Thanks especially to RogerB, Ontic, and their kin. I actually agree with both perspectives: the fetish for bib form is ridiculous, and yet I do think that the "spirit of citation" is that we make our work transparent, and this is worth a little effort to get right.
If anyone cares, in my 3-hr class today, we spent the entire time talking about issues raised by citation and bibliography, and working through a box of difficult materials in 3 different citation formats. To my surprise, we were able to both talk through the historically exclusionary function of the specialized speech codes of academe, and rather pleasurably fetishize the proper form (and the issues for retracing and re-produciability it raises).
I had more fun talking about citation and bibliography than I ever have, thanks in no small part to askme.

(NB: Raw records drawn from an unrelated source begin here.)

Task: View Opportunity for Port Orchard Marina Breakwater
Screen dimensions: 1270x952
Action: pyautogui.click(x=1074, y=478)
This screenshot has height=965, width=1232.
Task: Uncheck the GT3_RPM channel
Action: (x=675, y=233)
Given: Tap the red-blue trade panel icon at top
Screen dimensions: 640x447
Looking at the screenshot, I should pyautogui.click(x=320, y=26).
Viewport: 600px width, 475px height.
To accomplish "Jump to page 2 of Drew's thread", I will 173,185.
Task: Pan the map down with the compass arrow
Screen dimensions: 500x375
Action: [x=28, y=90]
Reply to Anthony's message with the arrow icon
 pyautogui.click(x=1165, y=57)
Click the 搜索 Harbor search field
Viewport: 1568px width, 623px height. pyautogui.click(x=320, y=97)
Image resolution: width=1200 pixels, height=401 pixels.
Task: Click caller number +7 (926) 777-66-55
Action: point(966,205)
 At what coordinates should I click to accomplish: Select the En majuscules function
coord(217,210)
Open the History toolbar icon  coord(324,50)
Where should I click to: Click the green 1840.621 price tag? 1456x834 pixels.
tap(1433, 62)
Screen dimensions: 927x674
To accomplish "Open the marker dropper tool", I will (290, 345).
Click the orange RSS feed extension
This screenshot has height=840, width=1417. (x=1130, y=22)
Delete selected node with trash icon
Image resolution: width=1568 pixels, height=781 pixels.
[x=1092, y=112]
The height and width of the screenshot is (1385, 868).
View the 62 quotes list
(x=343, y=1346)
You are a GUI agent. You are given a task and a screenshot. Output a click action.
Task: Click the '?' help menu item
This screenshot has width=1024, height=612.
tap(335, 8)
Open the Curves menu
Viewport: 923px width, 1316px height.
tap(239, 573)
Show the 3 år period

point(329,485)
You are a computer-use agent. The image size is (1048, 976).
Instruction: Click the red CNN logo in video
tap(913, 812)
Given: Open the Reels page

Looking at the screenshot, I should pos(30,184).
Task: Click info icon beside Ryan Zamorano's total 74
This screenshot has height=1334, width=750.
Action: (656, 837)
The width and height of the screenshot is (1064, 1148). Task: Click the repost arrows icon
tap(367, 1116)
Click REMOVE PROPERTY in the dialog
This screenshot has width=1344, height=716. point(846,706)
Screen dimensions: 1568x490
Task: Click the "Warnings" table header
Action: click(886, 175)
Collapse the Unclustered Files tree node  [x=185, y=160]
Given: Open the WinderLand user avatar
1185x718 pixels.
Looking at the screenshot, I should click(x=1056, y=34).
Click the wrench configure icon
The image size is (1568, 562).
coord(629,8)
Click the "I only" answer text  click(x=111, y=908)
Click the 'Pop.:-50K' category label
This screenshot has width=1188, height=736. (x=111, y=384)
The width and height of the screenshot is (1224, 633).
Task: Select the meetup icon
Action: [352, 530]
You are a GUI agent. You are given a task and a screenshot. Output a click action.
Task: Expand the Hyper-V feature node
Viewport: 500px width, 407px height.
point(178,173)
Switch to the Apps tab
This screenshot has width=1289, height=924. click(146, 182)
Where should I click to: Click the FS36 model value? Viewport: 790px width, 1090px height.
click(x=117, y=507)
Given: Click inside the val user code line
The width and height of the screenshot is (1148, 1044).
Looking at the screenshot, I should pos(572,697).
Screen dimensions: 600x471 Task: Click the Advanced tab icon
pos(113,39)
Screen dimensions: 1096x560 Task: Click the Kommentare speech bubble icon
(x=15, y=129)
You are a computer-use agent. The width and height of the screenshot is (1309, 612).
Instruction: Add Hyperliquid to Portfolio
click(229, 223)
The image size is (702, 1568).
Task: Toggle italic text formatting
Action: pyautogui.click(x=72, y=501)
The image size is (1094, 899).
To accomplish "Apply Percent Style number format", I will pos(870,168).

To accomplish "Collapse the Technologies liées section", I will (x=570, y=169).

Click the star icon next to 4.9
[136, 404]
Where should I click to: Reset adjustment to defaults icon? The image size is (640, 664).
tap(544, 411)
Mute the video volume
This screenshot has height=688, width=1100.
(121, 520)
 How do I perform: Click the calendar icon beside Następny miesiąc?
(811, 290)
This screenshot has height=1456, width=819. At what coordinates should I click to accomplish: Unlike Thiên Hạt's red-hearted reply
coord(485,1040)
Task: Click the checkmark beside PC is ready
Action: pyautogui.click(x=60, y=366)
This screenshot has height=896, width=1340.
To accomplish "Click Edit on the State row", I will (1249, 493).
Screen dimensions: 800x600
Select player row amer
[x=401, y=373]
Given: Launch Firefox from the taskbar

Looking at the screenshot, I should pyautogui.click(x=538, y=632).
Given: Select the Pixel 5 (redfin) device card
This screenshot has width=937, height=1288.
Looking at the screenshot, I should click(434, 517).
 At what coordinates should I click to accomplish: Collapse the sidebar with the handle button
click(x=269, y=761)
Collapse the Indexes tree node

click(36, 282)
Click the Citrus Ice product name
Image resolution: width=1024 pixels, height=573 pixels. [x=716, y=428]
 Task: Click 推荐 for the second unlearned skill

posted by Mngo at 9:13 PM on November 1, 2006


Mngo: Glad to help. Sounds like an excellent class! I think you put it exactly right: insisting on perfect formatting (and plenty other things in academia) can really be a form of hazing. I remember going through a lot of it. Since a lot of us made it through, I think we now have a moral obligation to check such practices. I'm afraid far too many people still can't wait to inflict it on others as it was inflicted on them.